Thanks for the analysis @randombit , felt like a message coming from the depths... :wink:

ni4 commented 4 years ago

@randombit Thanks for the detailed reply! Actually, there is another report with similar circumstances, during the RSA key generation.

@kaie Do I correctly remember that rnp for TB is built using the MinGW/MSYS, but TB (most likely) via MSVC? In this case just today we merged PR #1232, which allows building with MSVC, and this could be a fix.

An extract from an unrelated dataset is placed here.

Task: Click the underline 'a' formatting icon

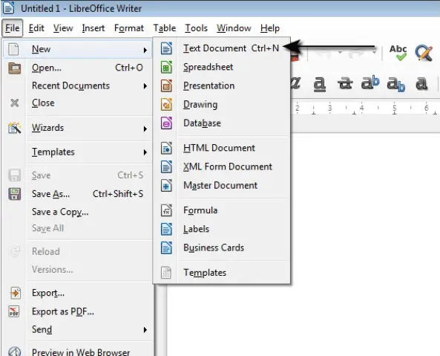Action: [x=319, y=84]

kaie commented 4 years ago

@kaie Do I correctly remember that rnp for TB is built using the MinGW/MSYS, but TB (most likely) via MSVC? In this case just today we merged PR #1232, which allows building with MSVC, and this could be a fix.

@Jfx2006 could you please answer this question?

jfx2006 commented 4 years ago

Windows builds use clang-cl for everything. Still links to MSVC libraries, at build time that is Visual Studio 2017 15.8.4 / SDK 10.0.17134.0. Up until a couple days ago it was Clang-9.0.1, but now it's Clang-11rc2.

It shouldn't make a difference but the production builds are cross-compiled on Linux hosts. There are builds done on Windows as well that CI runs to make sure that doesn't break for local development.

kaie commented 3 years ago

It looks like the problem was bad binaries, that somehow disabled the usual C++ exception handling. We don't understand yet why. RNP/Botan binaries produced manually (cross compiled from Linux using MinGW for Windows) don't crash.

kaie commented 3 years ago

The issue is fixed by using the /EHs clang compiler flag. (Which Botan's build system already uses, but the Thunderbird build system didn't...) Thanks everyone for your help, closing.